If you've ever wanted to get Related Posts based on similar Tags from other Posts using SQL, the following SQL code should help with creating your own SQL query. In this example, the Related Posts are articles, but they could be Blog posts or any other data that uses Tags. The SQL query below gets the count of Posts that have the most amount of Tags in common and orders these Related Posts highest. So in essence, the Related Posts returned should be more highly related based on the number of tags that the Posts have in common. SEE BELOW for the SQL Table Structure of the Tags.

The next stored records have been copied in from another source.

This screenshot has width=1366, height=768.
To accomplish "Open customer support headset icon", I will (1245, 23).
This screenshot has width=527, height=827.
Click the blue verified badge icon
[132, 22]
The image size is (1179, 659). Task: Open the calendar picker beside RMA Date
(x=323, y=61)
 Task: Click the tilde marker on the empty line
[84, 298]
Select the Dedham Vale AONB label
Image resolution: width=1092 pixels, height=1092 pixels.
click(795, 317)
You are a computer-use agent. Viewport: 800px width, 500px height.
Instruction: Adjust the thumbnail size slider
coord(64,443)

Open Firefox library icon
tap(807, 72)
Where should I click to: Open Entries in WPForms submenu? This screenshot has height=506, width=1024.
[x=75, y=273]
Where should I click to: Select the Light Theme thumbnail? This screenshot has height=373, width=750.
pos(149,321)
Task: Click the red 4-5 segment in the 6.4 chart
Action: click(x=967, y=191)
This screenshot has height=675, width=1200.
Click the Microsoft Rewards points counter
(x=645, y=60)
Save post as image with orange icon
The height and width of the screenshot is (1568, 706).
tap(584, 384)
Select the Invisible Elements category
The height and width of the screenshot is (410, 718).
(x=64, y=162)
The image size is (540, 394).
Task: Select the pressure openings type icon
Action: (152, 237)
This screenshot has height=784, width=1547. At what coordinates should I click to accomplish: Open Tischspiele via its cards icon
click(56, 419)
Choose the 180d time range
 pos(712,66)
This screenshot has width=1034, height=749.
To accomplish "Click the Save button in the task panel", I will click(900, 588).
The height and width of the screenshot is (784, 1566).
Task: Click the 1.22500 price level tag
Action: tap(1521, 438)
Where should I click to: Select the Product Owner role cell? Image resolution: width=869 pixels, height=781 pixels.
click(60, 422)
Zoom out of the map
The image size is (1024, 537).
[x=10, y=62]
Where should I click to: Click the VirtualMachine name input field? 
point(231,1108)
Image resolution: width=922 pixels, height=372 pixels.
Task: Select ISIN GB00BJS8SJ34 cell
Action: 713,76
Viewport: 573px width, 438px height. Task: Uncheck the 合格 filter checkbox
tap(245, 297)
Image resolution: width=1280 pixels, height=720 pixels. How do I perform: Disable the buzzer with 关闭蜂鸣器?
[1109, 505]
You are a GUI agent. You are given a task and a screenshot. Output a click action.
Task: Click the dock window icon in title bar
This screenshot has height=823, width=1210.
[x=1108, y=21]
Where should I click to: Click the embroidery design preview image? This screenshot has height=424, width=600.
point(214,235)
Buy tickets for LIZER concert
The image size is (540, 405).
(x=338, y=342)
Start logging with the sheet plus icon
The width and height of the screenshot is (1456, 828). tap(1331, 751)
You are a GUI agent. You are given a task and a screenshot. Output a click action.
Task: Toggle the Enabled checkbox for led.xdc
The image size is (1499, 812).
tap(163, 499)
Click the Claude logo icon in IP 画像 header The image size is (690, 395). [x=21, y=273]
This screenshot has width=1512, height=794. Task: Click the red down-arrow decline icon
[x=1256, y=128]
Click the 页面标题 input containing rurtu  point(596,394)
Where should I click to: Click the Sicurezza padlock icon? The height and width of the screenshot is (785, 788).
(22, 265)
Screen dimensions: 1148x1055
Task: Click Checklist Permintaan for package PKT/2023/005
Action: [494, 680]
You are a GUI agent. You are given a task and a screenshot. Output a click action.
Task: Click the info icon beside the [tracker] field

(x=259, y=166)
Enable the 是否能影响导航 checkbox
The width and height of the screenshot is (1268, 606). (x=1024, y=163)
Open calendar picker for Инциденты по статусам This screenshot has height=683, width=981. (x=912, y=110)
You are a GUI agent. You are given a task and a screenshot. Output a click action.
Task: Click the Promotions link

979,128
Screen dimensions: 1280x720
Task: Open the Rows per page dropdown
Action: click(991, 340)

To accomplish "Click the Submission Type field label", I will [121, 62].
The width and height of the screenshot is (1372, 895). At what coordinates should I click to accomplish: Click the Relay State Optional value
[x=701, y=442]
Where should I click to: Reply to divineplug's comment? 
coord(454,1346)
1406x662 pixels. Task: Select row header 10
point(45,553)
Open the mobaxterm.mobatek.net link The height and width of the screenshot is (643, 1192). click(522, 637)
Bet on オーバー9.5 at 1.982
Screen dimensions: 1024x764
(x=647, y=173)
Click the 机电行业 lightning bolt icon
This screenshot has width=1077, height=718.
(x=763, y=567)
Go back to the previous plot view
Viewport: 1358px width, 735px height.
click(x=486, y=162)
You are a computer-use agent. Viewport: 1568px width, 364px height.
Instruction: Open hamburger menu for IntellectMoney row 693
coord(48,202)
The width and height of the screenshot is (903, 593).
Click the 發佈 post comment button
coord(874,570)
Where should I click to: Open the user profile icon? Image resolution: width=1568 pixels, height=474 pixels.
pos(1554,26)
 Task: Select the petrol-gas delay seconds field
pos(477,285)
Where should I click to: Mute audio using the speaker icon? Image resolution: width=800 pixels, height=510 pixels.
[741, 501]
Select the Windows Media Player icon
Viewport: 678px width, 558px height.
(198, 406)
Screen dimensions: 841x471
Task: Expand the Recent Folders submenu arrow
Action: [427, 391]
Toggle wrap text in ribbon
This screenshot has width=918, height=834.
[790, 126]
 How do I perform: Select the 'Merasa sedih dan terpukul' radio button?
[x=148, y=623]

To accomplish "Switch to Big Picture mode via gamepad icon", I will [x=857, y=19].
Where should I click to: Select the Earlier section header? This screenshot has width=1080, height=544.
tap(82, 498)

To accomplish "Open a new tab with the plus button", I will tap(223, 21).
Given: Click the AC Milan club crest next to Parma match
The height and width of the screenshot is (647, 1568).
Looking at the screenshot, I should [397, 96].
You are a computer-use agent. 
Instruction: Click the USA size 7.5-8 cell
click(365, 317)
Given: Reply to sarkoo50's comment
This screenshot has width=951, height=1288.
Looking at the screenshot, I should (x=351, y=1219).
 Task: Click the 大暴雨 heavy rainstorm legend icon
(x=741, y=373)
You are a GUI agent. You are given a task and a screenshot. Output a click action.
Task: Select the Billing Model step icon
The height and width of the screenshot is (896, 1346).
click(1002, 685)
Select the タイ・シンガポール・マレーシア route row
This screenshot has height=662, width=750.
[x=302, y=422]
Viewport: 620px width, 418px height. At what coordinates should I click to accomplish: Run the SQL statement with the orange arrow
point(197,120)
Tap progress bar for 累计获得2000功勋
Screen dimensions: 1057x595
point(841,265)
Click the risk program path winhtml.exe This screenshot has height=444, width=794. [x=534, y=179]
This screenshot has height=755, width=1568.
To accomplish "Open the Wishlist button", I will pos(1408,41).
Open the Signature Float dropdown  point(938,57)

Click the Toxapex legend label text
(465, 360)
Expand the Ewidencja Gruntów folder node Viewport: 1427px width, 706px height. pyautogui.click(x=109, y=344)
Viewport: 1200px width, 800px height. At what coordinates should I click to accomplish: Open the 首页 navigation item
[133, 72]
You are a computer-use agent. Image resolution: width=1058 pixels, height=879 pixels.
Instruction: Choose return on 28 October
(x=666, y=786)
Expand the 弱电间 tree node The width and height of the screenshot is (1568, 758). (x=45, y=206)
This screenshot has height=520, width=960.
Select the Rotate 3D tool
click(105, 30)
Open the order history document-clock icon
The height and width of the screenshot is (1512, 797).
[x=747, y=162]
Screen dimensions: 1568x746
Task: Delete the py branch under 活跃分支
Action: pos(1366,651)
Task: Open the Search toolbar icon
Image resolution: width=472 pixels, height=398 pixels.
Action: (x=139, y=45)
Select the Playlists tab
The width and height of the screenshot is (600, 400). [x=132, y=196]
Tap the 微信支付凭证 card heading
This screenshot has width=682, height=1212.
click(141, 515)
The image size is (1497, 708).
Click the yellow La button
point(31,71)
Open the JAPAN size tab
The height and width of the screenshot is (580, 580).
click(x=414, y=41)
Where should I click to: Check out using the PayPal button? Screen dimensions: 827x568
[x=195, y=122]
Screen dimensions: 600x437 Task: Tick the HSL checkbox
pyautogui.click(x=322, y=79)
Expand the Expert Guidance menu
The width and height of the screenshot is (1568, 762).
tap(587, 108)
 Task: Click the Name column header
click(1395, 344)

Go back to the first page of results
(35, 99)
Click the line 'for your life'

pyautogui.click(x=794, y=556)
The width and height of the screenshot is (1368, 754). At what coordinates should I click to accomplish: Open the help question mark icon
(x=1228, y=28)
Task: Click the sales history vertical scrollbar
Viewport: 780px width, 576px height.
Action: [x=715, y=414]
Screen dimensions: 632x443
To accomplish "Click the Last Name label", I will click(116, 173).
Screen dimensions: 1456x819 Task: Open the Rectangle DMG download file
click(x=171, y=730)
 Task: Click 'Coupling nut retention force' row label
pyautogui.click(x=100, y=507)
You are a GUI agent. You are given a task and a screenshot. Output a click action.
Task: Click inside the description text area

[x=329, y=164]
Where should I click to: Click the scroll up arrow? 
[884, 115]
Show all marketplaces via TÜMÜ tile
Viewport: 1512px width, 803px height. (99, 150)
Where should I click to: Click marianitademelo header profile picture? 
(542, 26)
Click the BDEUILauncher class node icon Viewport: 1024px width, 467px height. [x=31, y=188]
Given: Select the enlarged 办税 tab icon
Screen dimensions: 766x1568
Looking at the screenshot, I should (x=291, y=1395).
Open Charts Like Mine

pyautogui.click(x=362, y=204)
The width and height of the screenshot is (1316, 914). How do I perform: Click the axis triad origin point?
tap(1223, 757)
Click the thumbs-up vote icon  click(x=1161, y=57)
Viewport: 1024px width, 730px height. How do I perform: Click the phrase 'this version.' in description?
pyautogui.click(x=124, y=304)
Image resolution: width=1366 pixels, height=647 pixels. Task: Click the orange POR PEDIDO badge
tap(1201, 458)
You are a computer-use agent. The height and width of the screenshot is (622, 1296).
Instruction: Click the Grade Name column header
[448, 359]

Basic code to query the number of Common Tags an Article has with other Related Articles (Ordered by Common Tag):
SELECT tpe1.ArticleId, tpe2.ArticleId, COUNT(*) as CommonTags
FROM dbo.article_TagPostEntry tpe1
INNER join dbo.article_TagPostEntry tpe2 ON tpe1.TagId = tpe2.TagId
WHERE tpe1.ArticleId <> tpe2.ArticleId
GROUP BY tpe1.ArticleId, tpe2.ArticleId
ORDER BY CommonTags DESC;
Here's the SQL code to query Related Article Posts based on similar Tags:
DECLARE @ArticleId INT
SET @ArticleId = 3 -- TEST NUMBER
-- Get the Related Articles based on similiar Tags
SELECT TOP 5 a.Title, a.Description FROM dbo.article_Articles a
WHERE a.ArticleId IN (
SELECT TOP 8 tpe2.ArticleId
FROM dbo.article_TagPostEntry tpe1
INNER join dbo.article_TagPostEntry tpe2 ON tpe1.TagId = tpe2.TagId
WHERE tpe1.ArticleId != tpe2.ArticleId AND tpe1.ArticleId = @ArticleId
GROUP BY tpe2.ArticleId
ORDER BY NEWID())
Here's another way to query Related Article Posts based on similar Tags (THIS METHOD WILL PROBABLY be SLOWER, but you could modify the code to query TAGS from seperate tables that may not be related by IDs):
DECLARE @ArticleId INT
SET @ArticleId = 3 -- TEST NUMBER
-- Get the Related Articles based on similiar Tags
SELECT TOP 5 a.Title, a.Description FROM dbo.article_Articles a
WHERE a.ArticleId IN (
SELECT TOP 5 ArticleId
FROM dbo.article_TagPostEntry
WHERE ArticleId <> @ArticleId AND TagId IN (SELECT tpe.TagId FROM dbo.article_TagPostEntry tpe WHERE tpe.ArticleId = @ArticleId)
GROUP BY ArticleId
ORDER BY COUNT(TagId) DESC)
ORDER BY NEWID()
Alternatively, to get a more randomized listing of related Posts, replace ORDER BY COUNT(TagID) DESC wtih:
ORDER BY NEWID(), COUNT(TagId) DESC
----------------------
Keep in mind the Table Structure for Tags uses 2 tables:
Table #1 is the "article_TagPostEntry" table and looks like this:
TABLE [dbo].[article_TagPostEntry](
[PostTagId] [bigint] IDENTITY(1,1) NOT NULL,
[ArticleId] [int] NOT NULL,
[TagId] [bigint] NOT NULL,
[DateCreated] [datetime] NOT NULL,
Table #2 is the "article_TagNames" table and is where the Names of the Tags are actually kept. TagId is used to relate the two Tag tables together. The Related Posts SQL code in the example above doesn't need to access this table.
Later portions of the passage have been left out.